───── Records shown ─────

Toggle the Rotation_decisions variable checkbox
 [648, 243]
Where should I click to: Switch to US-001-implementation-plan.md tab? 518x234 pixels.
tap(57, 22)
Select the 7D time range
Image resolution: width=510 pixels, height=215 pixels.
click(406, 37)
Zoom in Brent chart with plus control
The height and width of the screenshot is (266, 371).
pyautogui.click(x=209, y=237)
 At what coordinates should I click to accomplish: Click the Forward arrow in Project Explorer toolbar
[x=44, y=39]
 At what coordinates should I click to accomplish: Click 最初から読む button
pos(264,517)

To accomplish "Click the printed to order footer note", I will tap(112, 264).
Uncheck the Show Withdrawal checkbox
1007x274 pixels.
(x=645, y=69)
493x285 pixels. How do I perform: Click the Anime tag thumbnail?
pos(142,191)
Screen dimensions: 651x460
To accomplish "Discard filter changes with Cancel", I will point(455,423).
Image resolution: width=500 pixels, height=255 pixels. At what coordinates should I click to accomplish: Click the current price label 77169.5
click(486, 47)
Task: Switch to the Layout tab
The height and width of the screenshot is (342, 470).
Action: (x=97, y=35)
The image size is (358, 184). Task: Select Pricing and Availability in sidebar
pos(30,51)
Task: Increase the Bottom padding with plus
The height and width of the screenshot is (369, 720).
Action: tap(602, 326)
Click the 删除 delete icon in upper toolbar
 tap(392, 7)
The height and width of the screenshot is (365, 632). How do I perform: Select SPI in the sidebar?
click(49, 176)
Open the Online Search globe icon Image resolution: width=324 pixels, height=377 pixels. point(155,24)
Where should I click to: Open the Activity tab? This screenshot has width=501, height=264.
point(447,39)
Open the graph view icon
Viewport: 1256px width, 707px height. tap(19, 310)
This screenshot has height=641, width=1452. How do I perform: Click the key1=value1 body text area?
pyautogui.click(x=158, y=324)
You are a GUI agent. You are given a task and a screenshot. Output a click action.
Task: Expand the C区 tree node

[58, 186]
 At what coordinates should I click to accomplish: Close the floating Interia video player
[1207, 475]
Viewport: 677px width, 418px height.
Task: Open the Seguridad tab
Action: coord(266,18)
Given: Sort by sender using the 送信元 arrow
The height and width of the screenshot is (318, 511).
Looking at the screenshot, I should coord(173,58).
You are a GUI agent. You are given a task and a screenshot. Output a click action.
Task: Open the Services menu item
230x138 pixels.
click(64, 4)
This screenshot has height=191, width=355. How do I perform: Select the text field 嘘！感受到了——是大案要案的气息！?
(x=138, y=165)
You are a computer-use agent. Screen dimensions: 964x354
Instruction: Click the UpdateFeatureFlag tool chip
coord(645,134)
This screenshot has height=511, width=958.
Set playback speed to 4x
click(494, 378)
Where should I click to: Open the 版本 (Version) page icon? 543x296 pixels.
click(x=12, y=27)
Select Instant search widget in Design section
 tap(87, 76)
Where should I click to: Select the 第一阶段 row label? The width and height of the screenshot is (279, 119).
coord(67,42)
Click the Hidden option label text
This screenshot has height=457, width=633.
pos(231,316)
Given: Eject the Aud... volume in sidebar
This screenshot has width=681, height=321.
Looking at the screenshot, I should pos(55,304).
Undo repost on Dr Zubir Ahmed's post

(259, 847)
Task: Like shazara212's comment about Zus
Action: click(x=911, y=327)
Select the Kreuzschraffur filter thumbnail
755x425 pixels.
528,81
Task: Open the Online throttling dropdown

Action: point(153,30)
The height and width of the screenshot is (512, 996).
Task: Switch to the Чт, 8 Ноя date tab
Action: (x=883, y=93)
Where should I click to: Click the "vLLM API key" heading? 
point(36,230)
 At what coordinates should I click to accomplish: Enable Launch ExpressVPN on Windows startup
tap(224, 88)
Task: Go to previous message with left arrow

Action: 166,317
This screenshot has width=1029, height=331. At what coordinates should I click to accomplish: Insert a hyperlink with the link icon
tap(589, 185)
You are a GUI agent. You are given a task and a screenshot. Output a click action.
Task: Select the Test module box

─────

» Required work: Answer with a single number, the count of lines above that contain "plus".

» The answer: 2